▶ Stored records:
━━━━━━━━━━━━━━━━━━━━━━━━━━━━━━

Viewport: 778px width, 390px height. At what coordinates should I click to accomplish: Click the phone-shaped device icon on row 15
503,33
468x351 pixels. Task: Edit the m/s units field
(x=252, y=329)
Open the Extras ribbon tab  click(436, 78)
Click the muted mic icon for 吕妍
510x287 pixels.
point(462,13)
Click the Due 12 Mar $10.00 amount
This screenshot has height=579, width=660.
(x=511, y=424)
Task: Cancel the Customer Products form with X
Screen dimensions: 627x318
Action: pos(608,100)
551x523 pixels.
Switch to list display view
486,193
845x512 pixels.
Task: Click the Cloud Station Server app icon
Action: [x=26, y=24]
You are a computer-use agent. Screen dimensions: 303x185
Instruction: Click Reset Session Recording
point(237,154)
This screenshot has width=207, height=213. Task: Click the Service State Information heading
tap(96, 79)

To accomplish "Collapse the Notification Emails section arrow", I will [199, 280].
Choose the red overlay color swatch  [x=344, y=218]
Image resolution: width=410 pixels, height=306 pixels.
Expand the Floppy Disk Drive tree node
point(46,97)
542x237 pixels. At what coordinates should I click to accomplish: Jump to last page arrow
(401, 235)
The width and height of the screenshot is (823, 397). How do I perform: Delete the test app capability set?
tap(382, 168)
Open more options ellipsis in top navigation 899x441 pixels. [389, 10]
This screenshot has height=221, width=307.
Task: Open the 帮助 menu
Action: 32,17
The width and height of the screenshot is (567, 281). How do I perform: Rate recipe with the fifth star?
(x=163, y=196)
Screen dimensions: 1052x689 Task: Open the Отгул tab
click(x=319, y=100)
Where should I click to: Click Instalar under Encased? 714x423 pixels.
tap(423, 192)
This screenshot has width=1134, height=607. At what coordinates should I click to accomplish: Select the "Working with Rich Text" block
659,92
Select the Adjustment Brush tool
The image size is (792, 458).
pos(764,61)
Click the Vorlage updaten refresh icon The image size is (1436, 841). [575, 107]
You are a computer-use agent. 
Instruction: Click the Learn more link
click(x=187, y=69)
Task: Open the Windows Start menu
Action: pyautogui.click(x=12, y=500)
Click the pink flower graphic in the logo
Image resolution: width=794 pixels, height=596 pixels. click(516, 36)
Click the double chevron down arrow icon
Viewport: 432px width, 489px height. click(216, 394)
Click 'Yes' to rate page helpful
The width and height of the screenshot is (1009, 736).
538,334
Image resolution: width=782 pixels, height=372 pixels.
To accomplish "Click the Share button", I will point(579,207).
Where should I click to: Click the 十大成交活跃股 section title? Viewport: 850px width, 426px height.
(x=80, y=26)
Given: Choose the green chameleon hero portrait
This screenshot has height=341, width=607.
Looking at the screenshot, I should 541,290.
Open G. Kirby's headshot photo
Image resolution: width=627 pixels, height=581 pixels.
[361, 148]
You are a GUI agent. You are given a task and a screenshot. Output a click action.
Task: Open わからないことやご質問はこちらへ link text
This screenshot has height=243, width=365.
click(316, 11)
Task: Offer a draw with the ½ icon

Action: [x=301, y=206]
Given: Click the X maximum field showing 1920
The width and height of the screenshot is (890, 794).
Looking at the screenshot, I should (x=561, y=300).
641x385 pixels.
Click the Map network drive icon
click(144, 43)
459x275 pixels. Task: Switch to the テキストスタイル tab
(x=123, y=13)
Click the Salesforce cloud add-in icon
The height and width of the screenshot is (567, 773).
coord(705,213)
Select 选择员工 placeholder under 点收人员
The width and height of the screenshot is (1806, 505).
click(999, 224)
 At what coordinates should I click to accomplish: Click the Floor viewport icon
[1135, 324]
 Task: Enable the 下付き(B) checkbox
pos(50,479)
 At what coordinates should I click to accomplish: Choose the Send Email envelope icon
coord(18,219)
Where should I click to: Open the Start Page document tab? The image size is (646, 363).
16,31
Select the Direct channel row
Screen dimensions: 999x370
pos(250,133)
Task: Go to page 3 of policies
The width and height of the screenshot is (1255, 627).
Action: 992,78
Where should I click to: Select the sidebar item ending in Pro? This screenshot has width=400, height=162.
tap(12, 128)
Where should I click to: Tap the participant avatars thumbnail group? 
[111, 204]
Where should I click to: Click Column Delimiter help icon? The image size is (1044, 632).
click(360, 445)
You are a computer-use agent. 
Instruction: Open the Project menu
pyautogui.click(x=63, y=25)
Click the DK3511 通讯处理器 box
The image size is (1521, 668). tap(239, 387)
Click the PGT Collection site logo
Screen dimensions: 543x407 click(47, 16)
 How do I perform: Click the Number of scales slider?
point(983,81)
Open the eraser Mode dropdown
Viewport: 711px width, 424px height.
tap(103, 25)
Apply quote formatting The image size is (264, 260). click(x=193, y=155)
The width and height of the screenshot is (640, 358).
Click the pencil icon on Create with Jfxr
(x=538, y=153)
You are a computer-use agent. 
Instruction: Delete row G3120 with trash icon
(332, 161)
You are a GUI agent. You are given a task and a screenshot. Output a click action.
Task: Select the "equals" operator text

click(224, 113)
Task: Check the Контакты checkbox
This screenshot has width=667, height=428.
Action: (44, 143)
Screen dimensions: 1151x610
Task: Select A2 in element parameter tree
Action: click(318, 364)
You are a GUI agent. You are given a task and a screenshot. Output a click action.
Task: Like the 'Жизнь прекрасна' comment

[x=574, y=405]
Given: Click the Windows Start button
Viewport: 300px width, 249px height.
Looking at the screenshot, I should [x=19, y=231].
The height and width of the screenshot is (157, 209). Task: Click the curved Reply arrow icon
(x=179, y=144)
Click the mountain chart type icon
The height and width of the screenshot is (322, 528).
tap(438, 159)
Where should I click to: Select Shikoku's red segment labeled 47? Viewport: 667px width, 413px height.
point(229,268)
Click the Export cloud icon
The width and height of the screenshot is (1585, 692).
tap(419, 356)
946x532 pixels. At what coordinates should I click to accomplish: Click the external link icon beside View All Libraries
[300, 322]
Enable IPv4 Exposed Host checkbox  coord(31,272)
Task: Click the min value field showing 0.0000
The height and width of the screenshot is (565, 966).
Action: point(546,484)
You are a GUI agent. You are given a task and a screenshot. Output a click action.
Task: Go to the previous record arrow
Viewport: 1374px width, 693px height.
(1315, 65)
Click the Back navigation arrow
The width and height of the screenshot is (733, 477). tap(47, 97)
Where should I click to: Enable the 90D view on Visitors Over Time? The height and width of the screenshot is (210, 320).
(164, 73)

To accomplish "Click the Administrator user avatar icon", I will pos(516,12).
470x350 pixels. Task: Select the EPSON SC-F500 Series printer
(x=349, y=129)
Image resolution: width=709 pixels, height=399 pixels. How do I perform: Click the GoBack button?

━━━━━━━━━━━━━━━━━━━━━━━━━━━━━━

▶ What the task asks: Within the data above, the span starting at the line containing "Image resolution: width=410" and ending at the line containing "Click the Vorlage" is to be retyped exactly, with no other lines.

▶ Result:
Image resolution: width=410 pixels, height=306 pixels.
Expand the Floppy Disk Drive tree node
point(46,97)
542x237 pixels. At what coordinates should I click to accomplish: Jump to last page arrow
(401, 235)
The width and height of the screenshot is (823, 397). How do I perform: Delete the test app capability set?
tap(382, 168)
Open more options ellipsis in top navigation 899x441 pixels. [389, 10]
This screenshot has height=221, width=307.
Task: Open the 帮助 menu
Action: 32,17
The width and height of the screenshot is (567, 281). How do I perform: Rate recipe with the fifth star?
(x=163, y=196)
Screen dimensions: 1052x689 Task: Open the Отгул tab
click(x=319, y=100)
Where should I click to: Click Instalar under Encased? 714x423 pixels.
tap(423, 192)
This screenshot has width=1134, height=607. At what coordinates should I click to accomplish: Select the "Working with Rich Text" block
659,92
Select the Adjustment Brush tool
The image size is (792, 458).
pos(764,61)
Click the Vorlage updaten refresh icon The image size is (1436, 841). [575, 107]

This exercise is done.